読書による精神的弾力性の喪失、呼吸のように思索せよ

 蔵書数千冊だとか、年に数百冊の書物を読破するとか、読書家は知的感満点で絶対善とされるのが一般的だが、この常識を喝破するのは哲学者のショーペンハウアーであった。

 「読書とは他人にものを考えてもらうことである。1日を多読に費やす勤勉な人間はしだいに自分でものを考える力を失っていく」

 私自身もかつて多量の読書で自慢していたことがあった。とても恥ずかしい。読書は決して量で自慢するものではない。所詮他人から知識をいただくものに過ぎないからである。考え抜いた知識から文脈を作り、そこから真理を見出すことこそが価値の源である。

 思索である。

 しかし、読書ができても、思索ができるとは限らない。「思索を呼吸のように自然に行うことができるほど天分に恵まされた頭脳」と、ショーペンハウアーはこう形容し、「思索向きの頭脳と読書向きの頭脳との間に大きな開きがある」と指摘する。

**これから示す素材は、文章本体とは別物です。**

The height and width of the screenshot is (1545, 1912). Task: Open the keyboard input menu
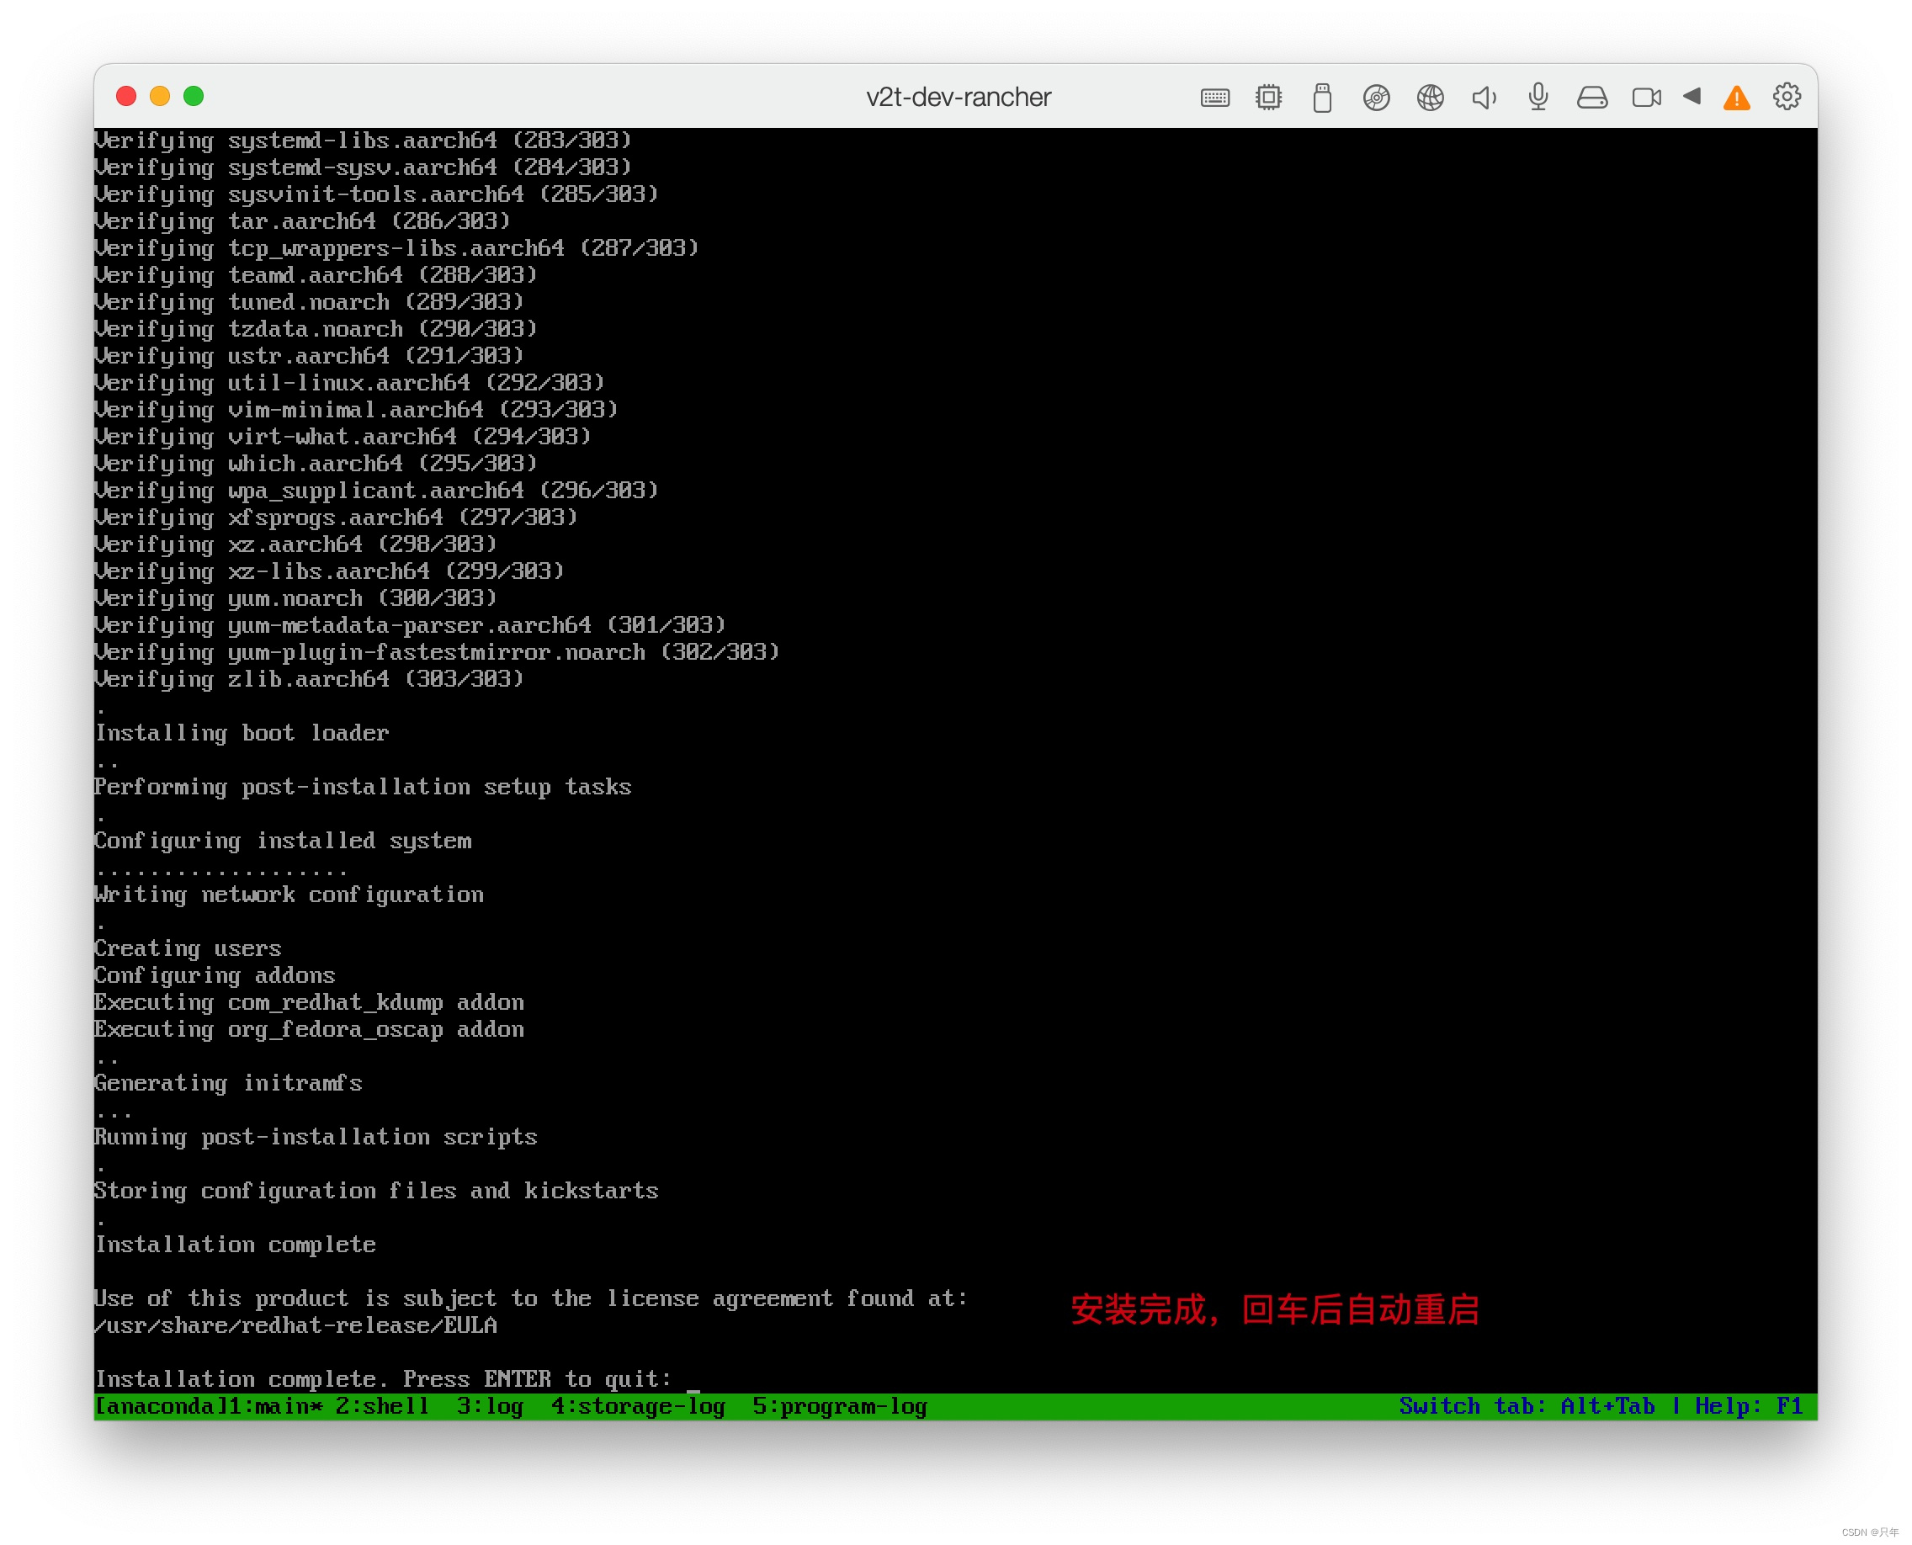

 「多読は精神から弾力性をことごとく奪い去る」。耳が痛い。本当に耳が痛い。「学者とは書物を読破した人、思想家、天才とは人類の蒙をひらき、その前進を促す者で、世界という書物を直接読破した人のことである」

 世界という書物を読破するには、自分がしっかりした思想を持つ以外方法は皆無だ。「我々が真の意味で十分に理解するのも自分の思想だけだからである。書物から読みとった他人の思想は、他人の食べ残し、他人の脱ぎ捨てた古着にすぎない」

 われわれ現代人は多忙な仕事や日常生活から時間を捻出して読書する。さらにその読書の時間から思索の時間を捻出しなければならない。思索とは何か。その原点は懐疑に基づく問いかけにほかならない。